Load -> Validate (fail-fast) -> Generate corpus -> Cross-evaluate -> Classify -> Report

analyzer.py — Coordinates the full pipeline. Entry point for programmatic use.
cli.py — Click CLI with scan, compare, validate, generate-corpus, evaluate, evaluate-git, diff commands.

regex.py — Regex compilation with optional RE2 acceleration. Tries google-re2 first (Thompson NFA, 10-100x faster), falls back to stdlib re per-pattern for PCRE-only features (backreferences, lookahead).
loader.py — Format-agnostic rule loading (JSON/YAML/CSV/TOML) with fail-fast validation. Delegates to plugins for tool-specific formats. Uses regex.py for compilation.
generator.py — Corpus generation via rstr + fallback. Generates positive and negative samples per rule, with per-rule timeout and deduplication. Parallelized across rules for large rule sets.
evaluator.py — Parallel cross-rule regex evaluation (NxN match matrix). Uses ProcessPoolExecutor with corpus-chunked parallelism (each worker gets all rules + a corpus slice). Uses regex.py for compilation in workers.
classifier.py — Relationship classification (duplicate/subset/superset/overlap/disjoint), clustering with keep/drop recommendations, Wilson score confidence intervals.
reporter.py — Output rendering (JSON/table/CSV/summary) with quality insights.

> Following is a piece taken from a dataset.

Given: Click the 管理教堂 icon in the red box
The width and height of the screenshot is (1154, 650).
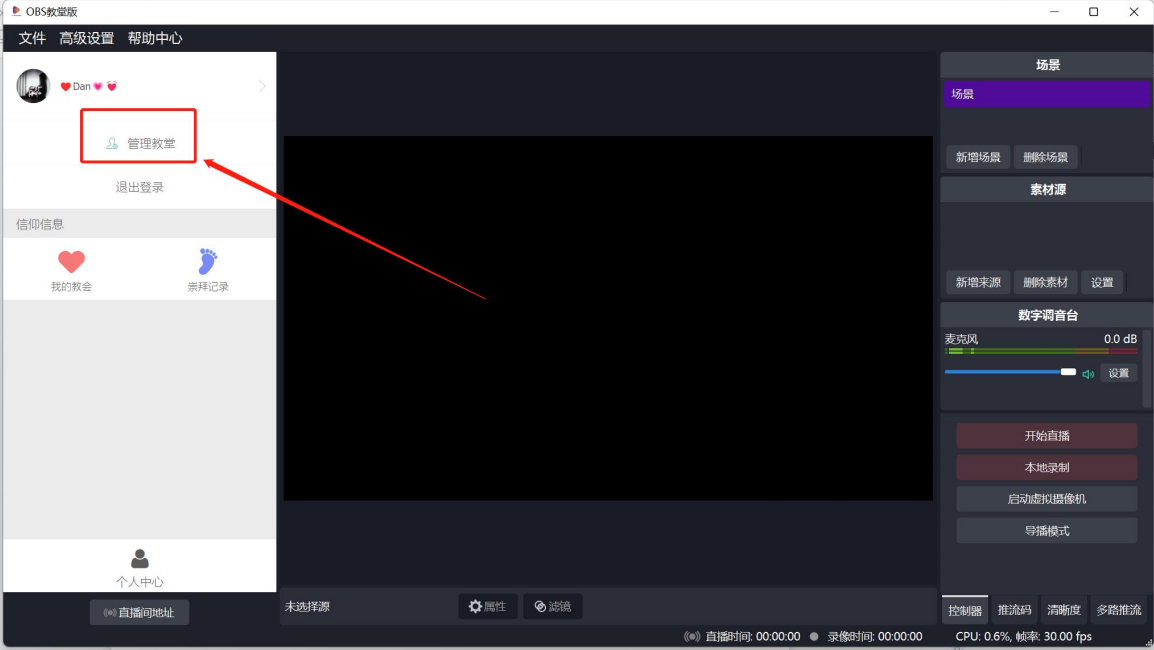Looking at the screenshot, I should [x=112, y=144].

quality.py — Per-rule quality scoring: specificity, false positive potential, unique coverage, broad pattern detection, pattern complexity (via regex AST).
confidence.py — Wilson score confidence intervals for overlap proportions.
corpus.py — Real-world corpus loading (JSONL + git history), labeled evaluation (precision/recall/F1), differential analysis (coverage drift).

models.py — Core dataclasses: Rule, CorpusEntry, OverlapResult, AnalysisReport.
errors.py — CrossfireError, ValidationError, LoadError, GenerationError.
logging.py — Structured logging (text + JSON formats).

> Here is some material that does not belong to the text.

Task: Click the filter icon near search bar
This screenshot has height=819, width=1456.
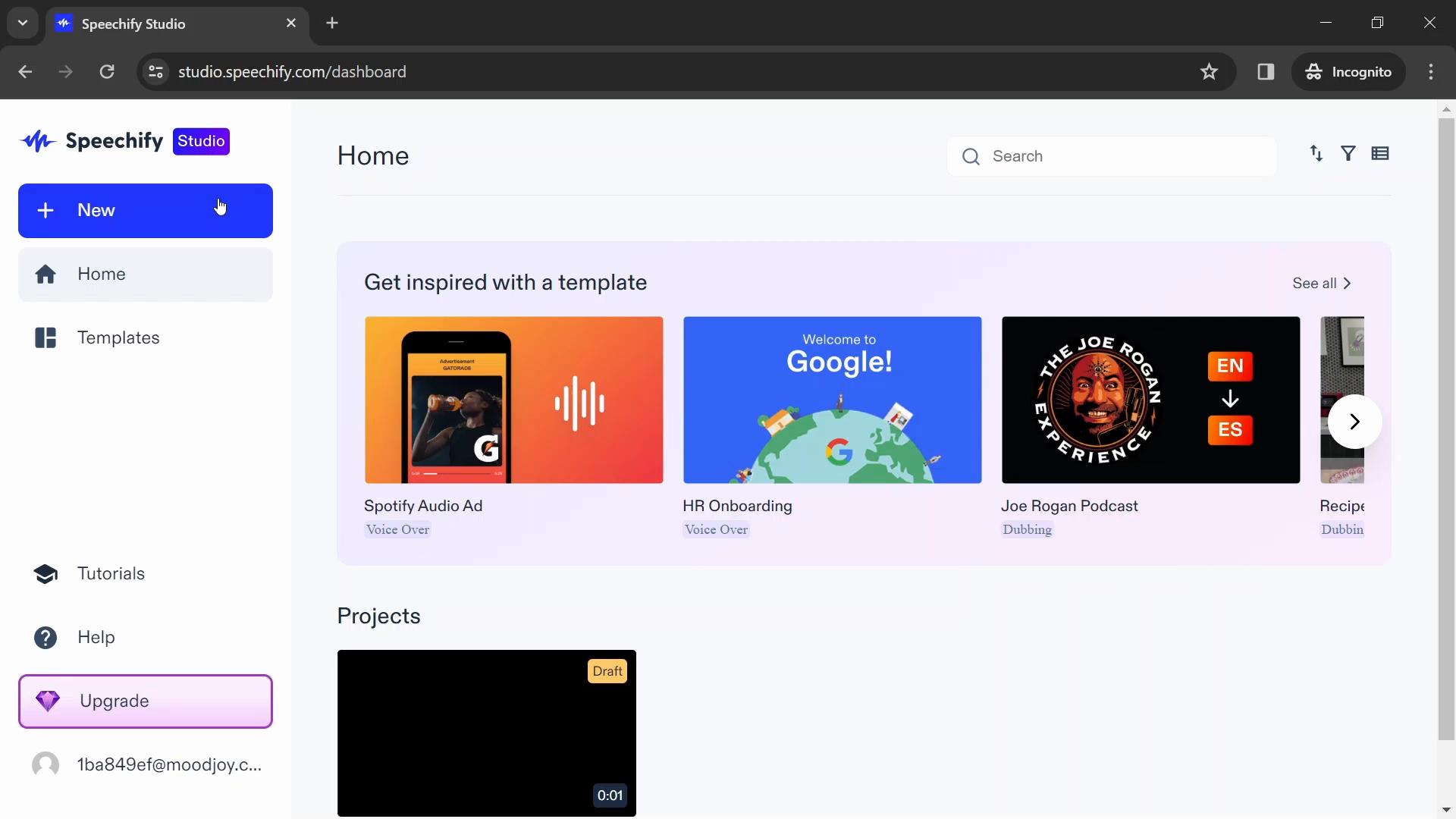Action: pyautogui.click(x=1348, y=153)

plugins/__init__.py — Plugin registry with RuleAdapter protocol and entry_point discovery.
plugins/gitleaks.py — GitLeaks .gitleaks.toml adapter.
plugins/semgrep.py — Semgrep YAML adapter (extracts pattern-regex).
plugins/yara.py — YARA .yar adapter (regex strings from strings: section).
plugins/sigma.py — Sigma YAML adapter (|re modifier patterns).
plugins/snort.py — Snort/Suricata .rules adapter (pcre patterns).

Fail-fast by default: Invalid regex, empty pattern, duplicate names cause immediate failure. --skip-invalid for lenient mode.
Corpus-based, not structural: Generates strings from regexes and tests empirically. Handles any Python re feature.
rstr for string generation (BSD license), not exrex (AGPL).
ProcessPoolExecutor for parallel evaluation — regexes re-compiled in workers since Pattern objects aren't serializable. Corpus-chunked (not rule-chunked) to minimize serialization overhead.
Optional RE2: google-re2 used when installed for 10-100x faster matching. Automatic per-pattern fallback to stdlib re.
Type-safe: mypy strict mode enforced across the entire codebase.